Ok so what drills should you add to your workout to improve your mind-body connection?
Balance drills are a great place to start.
Have you ever tried balancing on one foot? Maybe one foot up on your toe (it’s actually very difficult and you may want to start on both toes)? Maybe one foot on a foam pad?
Balance work will help you start improving that mind-body connection and it will strengthen your feet and ankles.
You can then move onto some plyometric training.
Most people define plyometric training as jump training, but that isn’t correct. Plyometric training is training that improves your ability to move quickly between an eccentric and concentric contraction – it improves your body’s ability to decelerate and then accelerate then decelerate quickly without much pause.
Jumping can be a great way to train this. Think about the squat jump. Start by loading or squatting down a bit. Then jump up and squat back down to jump up again. A beginner should pause after each jump before jumping again. Someone more advanced will try not to pause between jumps because their body can quickly decelerate and accelerate. The goal of this training is to go as fast as possible while maintaining control.

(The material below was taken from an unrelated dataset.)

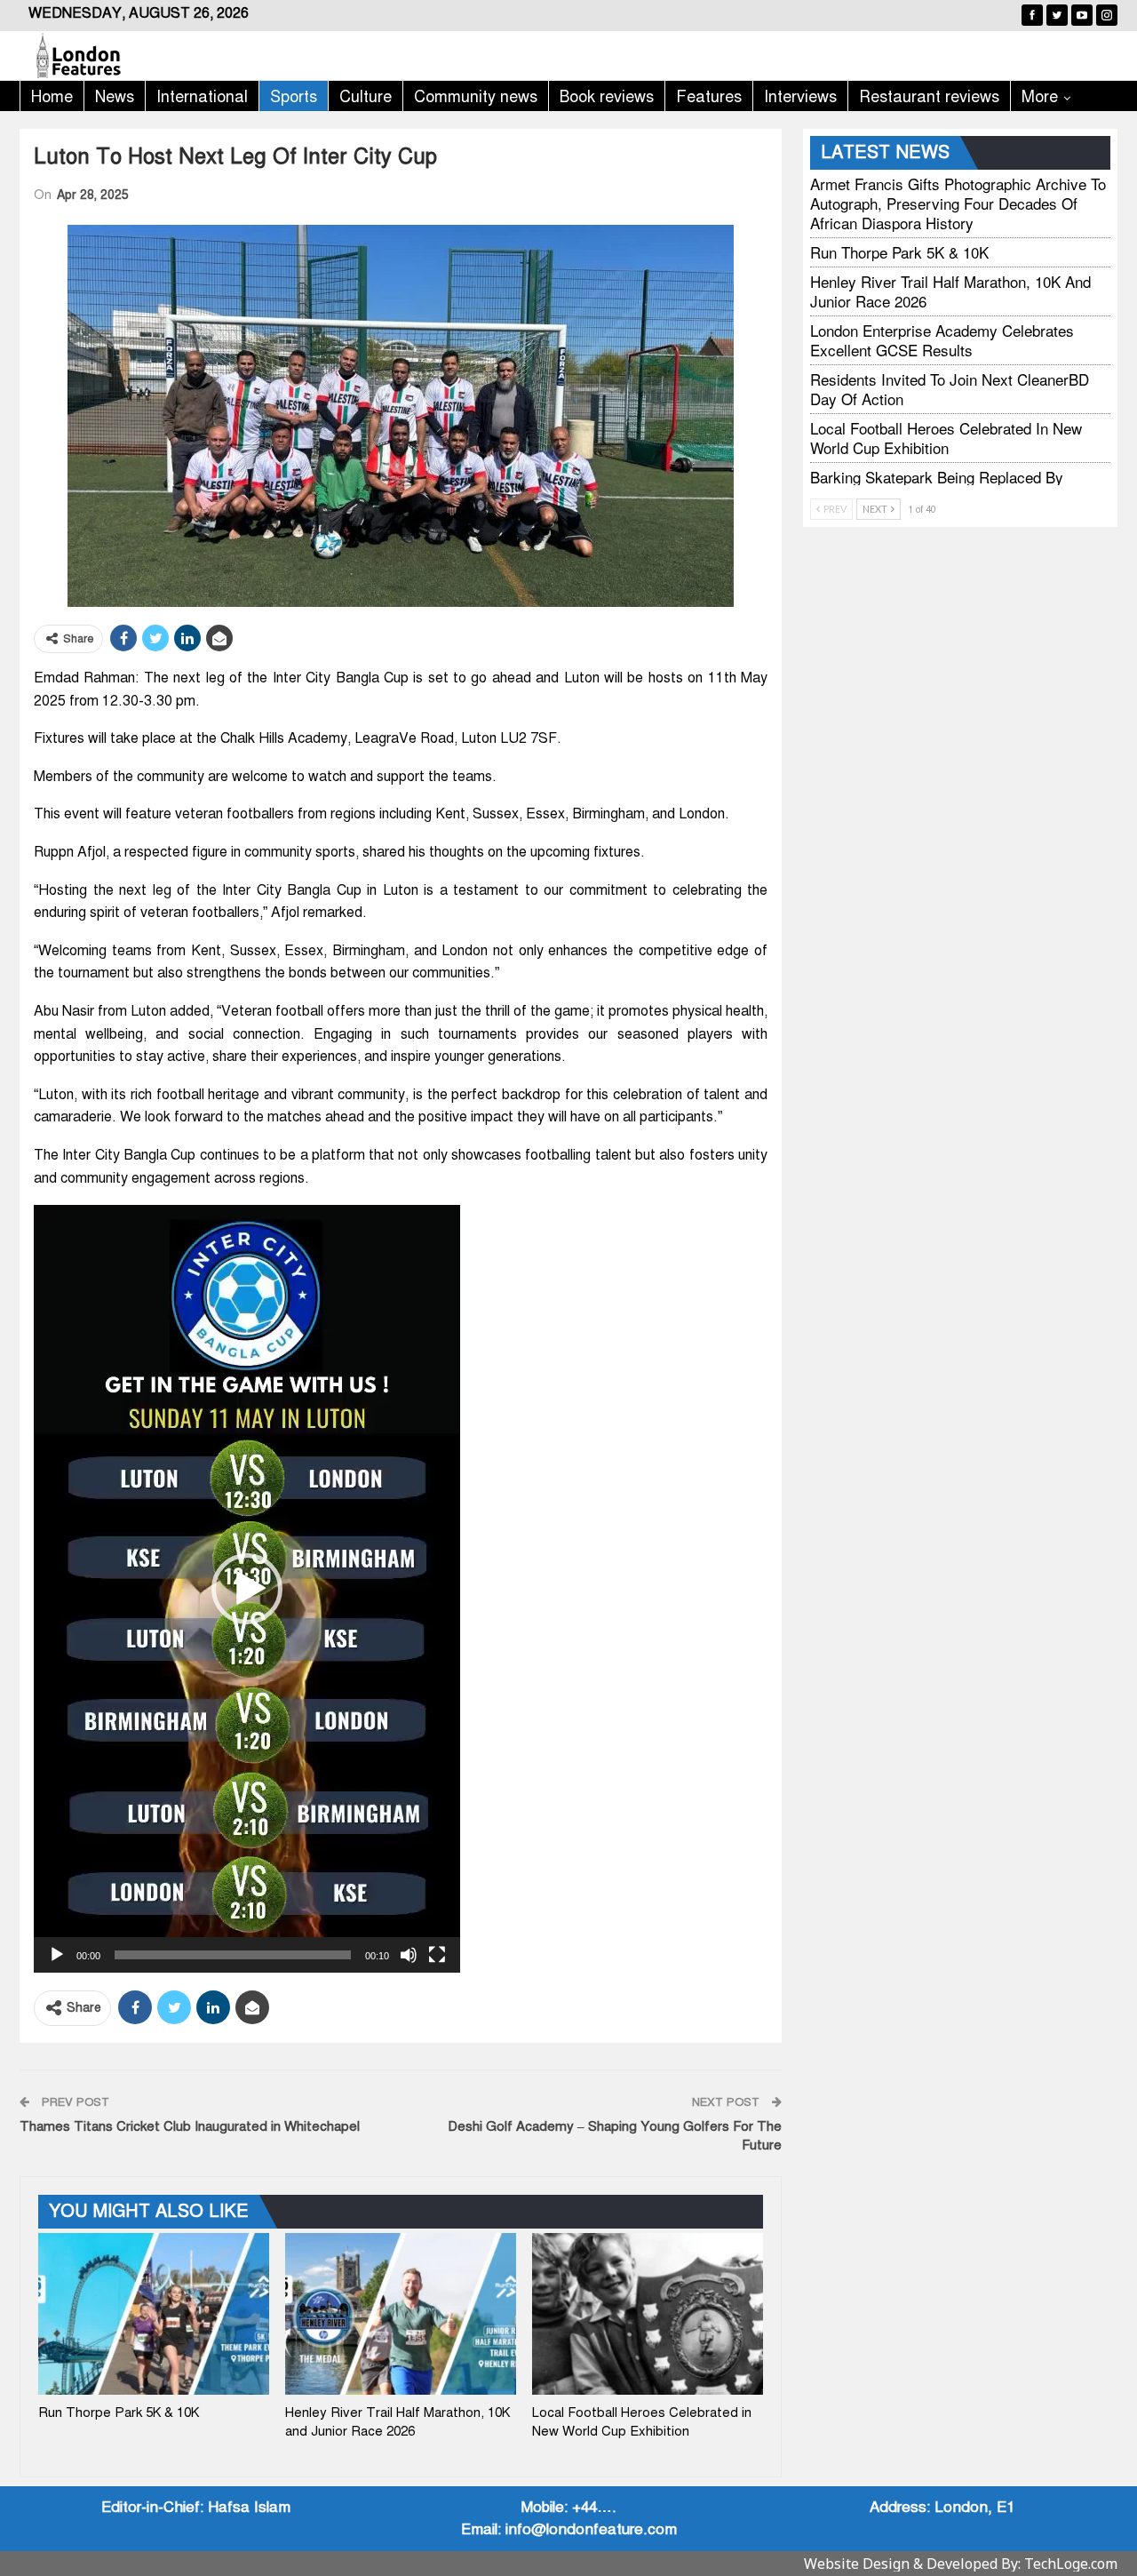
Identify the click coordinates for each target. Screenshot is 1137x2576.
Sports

A HUGE part though of jump training is the landing. You should land softly….like a ninja. This requires that you bend your knees and don’t land flat-footed. It may mean squatting down enough that you swing your arms as if you are grabbing gravel off the ground. The landing is key…it is when most people get hurt. So if you are new to jump training, you may want to even start by jump UP to a very very low box. As you master this, go a bit higher or even work on the jumping OFF of the box part.

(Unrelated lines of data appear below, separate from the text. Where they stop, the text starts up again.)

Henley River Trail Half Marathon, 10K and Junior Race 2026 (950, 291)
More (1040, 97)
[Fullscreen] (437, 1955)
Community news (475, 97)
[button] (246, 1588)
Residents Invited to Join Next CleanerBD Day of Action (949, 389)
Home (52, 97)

Using the ladder or cones can be another great way to improve your neuromuscular control. Shuffle quickly around cones. You can do this in a straight line or in a circle. You can sprint then shuffle then back pedal then sprint. You can mix it up. The key is quick movements and quick changes in direction.
The ladder is one of my favorite tools because it is super easy to see improvement in. You can do running forward with one foot in each box or make it harder by doing both feet in each box. You can do ins and outs or the Ali shuffle. Or one of my favorites the “icky shuffle.” The goal is to do any of these movements perfectly as quickly as possible. Start as slow as you need just do it PERFECTLY. Add speed as you learn the move and perfect it. Remember it isn’t about just going quickly. It is about doing it PERFECTLY.
Anyway, here is a little SAQ portion to do before you do your strength training.
3-5 rounds: Rest between each round. Move quickly through all three exercises.
5 Squat Jumps (or up to a box or barely off the ground depending on level)
Icky Shuffle down ladder
4 Soccer Throws each side (So overhead throw against a wall stepping forward with the same foot for 4 before switching)
All these should be done as QUICKLY as possible with good form. Try to increase your speed each time you do everything with great form.
Remember this doesn’t have to kill you. It can actually just be the end of your workout after you’ve rolled out and gotten the muscles a bit warm.
Try it. Watch how much your coordination will improve after a few weeks of just a few drills before your workout!